** About this task **
Return each line exactly, beginning with the one that has "Where should I" and finishing with the final line of the material. Drop any pictures.

** Given information **
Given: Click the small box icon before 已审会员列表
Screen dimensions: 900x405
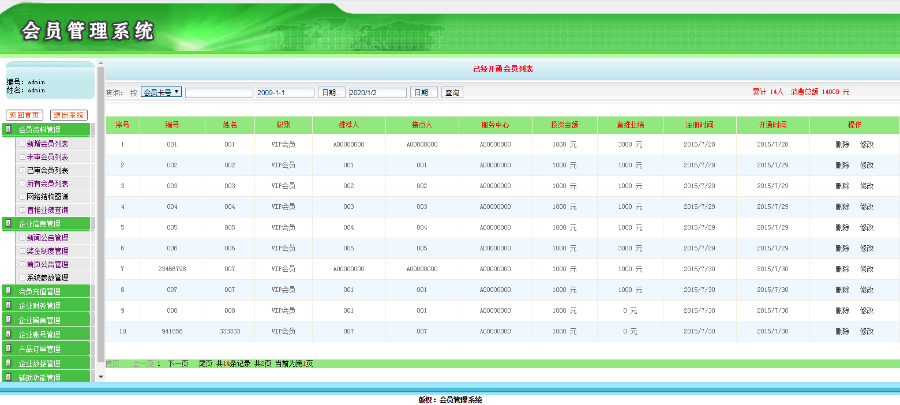Looking at the screenshot, I should 22,170.
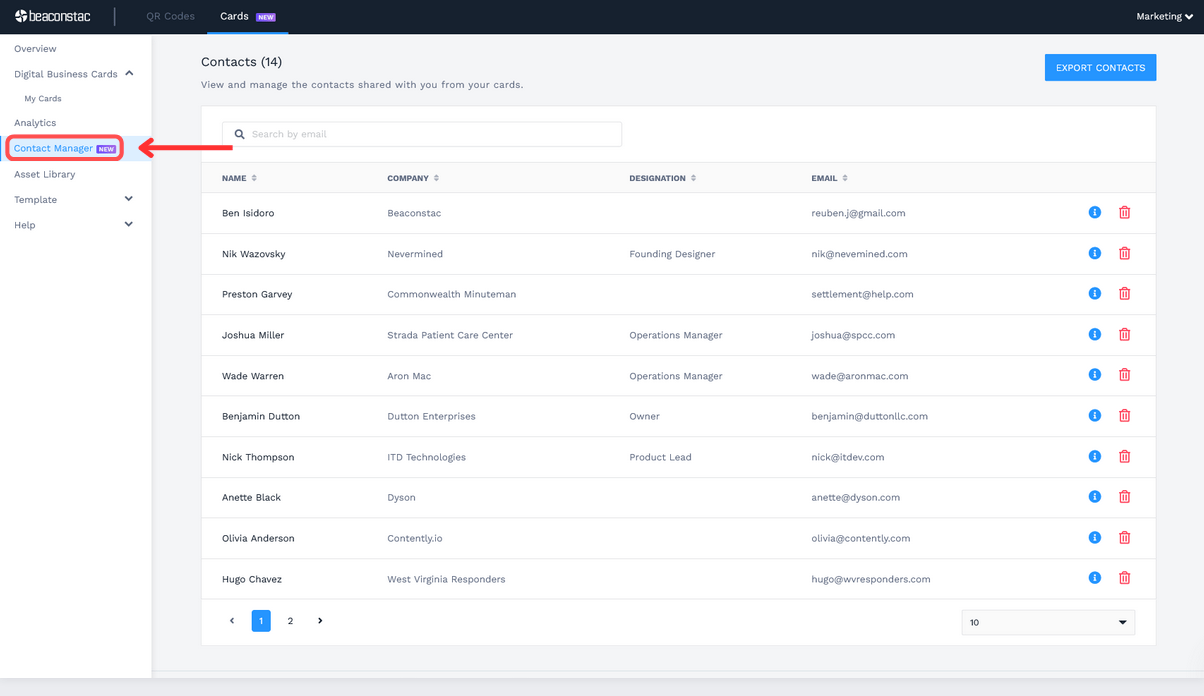This screenshot has height=696, width=1204.
Task: View info for Hugo Chavez
Action: [x=1094, y=577]
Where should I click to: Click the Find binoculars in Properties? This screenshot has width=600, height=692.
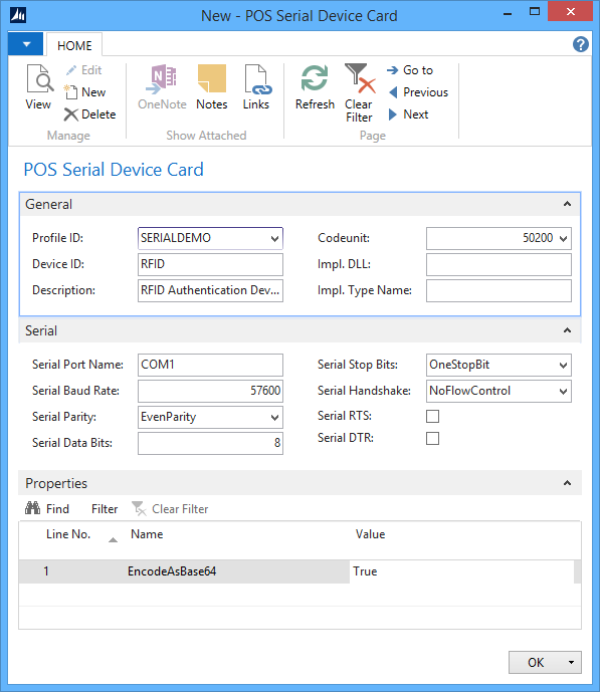click(x=46, y=509)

** Exercise output **
Where should I click to: Click the Find binoculars in Properties? This screenshot has width=600, height=692.
click(x=46, y=509)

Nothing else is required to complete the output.